Ten miles before Yunnan my men led me off the road to a fine building among the poplars, which a large monogram on the gateway told me was the Catholic College of the Missions Étrangères de Paris, known throughout the Province as Jinmaasuh. Situated on rising ground, the plain of Yunnan widening before it, the College commands a distant view of the walls and turretted gateways, the pagodas and lofty temples of the famous city. Chinese students are trained here for the priesthood. At the time of my visit there were thirty students in residence, who, after their ordination, will be scattered as evangelists throughout the Province. Père Excoffier was at home, and received me with characteristic courtesy. His news was many weeks later than mine. M. Gladstone had retired from the Premiership, and M. Rosebery was his successor. England had determined to renew the payment of the tribute which China formerly exacted by right of suzerainty from Burma. The Chinese were daily expecting the arrival of two white elephants from Burma, which were coming in charge of the British Resident in Singai (Bhamo), M. Warry, as a present to the Emperor, and were the official recognition by England that Burma is still a tributary of the Middle Kingdom. I may here say that I often heard of this tribute in Western China. The Chinese had been long waiting for the arrival of the elephants, with their yellow flags floating from the howdahs, announcing, as did the flags of Lord Macartney's Mission to Peking, "Tribute from the English to the Emperor of China," and I suppose that there are governments idiotic enough to thus pander to Chinese arrogance. No doubt what has given rise to the report is the knowledge that the Government of India is bound, under the Convention of 1886, to send, every ten years, a complimentary mission from the Chief Commissioner of Burma to the Viceroy of Yunnan.

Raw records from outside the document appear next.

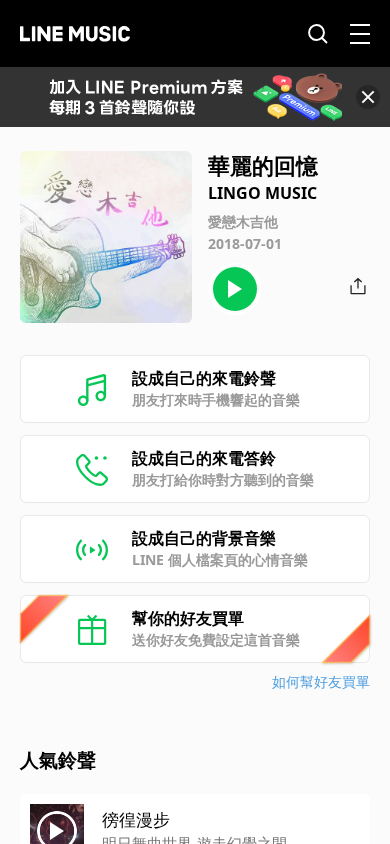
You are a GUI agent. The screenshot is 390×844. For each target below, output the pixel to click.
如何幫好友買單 (321, 681)
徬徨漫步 (136, 819)
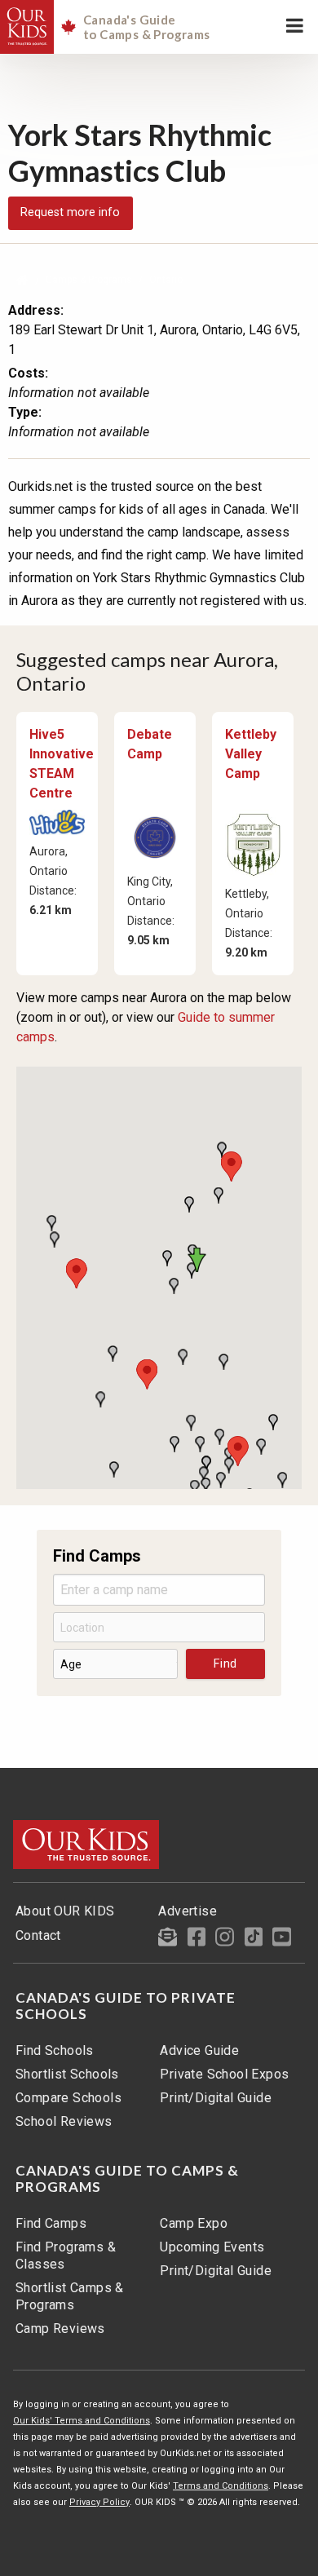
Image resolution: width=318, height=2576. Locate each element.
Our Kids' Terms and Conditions (81, 2420)
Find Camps (50, 2223)
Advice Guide (199, 2050)
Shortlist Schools (67, 2074)
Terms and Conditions (220, 2486)
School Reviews (64, 2121)
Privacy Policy (99, 2502)
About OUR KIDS (65, 1911)
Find (225, 1664)
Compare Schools (68, 2097)
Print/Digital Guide (216, 2097)
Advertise (187, 1911)
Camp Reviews (60, 2328)
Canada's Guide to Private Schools (125, 2006)
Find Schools (54, 2050)
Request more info (70, 212)
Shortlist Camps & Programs (69, 2296)
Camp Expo (193, 2223)
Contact (38, 1935)
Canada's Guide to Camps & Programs (127, 2179)
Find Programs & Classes (65, 2255)
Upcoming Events (212, 2247)
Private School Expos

It was late when I left Jinmaasuh, and long after sundown before I reached the city. The flagged causeway across the plain was slippery to walk on, and my mule would not agree with me that there was any need to hurry. He knew the Chinese character better than I did. Gunfire, the signal for the closing of the gates, had sounded when we were two miles from the wall; but sentries are negligent in China and the gates were still open. Had we been earlier we should have entered by the south gate, which is always the most important of the gates of a Chinese city, and the one through which all officials make their official entry; but, unable to do this, we entered by the big east gate. Turning sharply to the right along the city wall we were conducted in a few minutes to the Telegraph Offices, where I received a cordial welcome from Mr. Christian Jensen, the superintendent of telegraphs in the two great provinces of Yunnan and Kweichow. These are his headquarters, and here I was to rest a delightful week. It was a pleasant change from silence to speech, from Chinese discomfort to European civilisation. Chinese fare one evening, pork, rice, tea, and beans; and the next, chicken and the famed Shuenwei ham, mutton and green peas and red currant jelly, pancakes and aboriginal Yunnan cheese, claret, champagne, port, and cordial Medoc.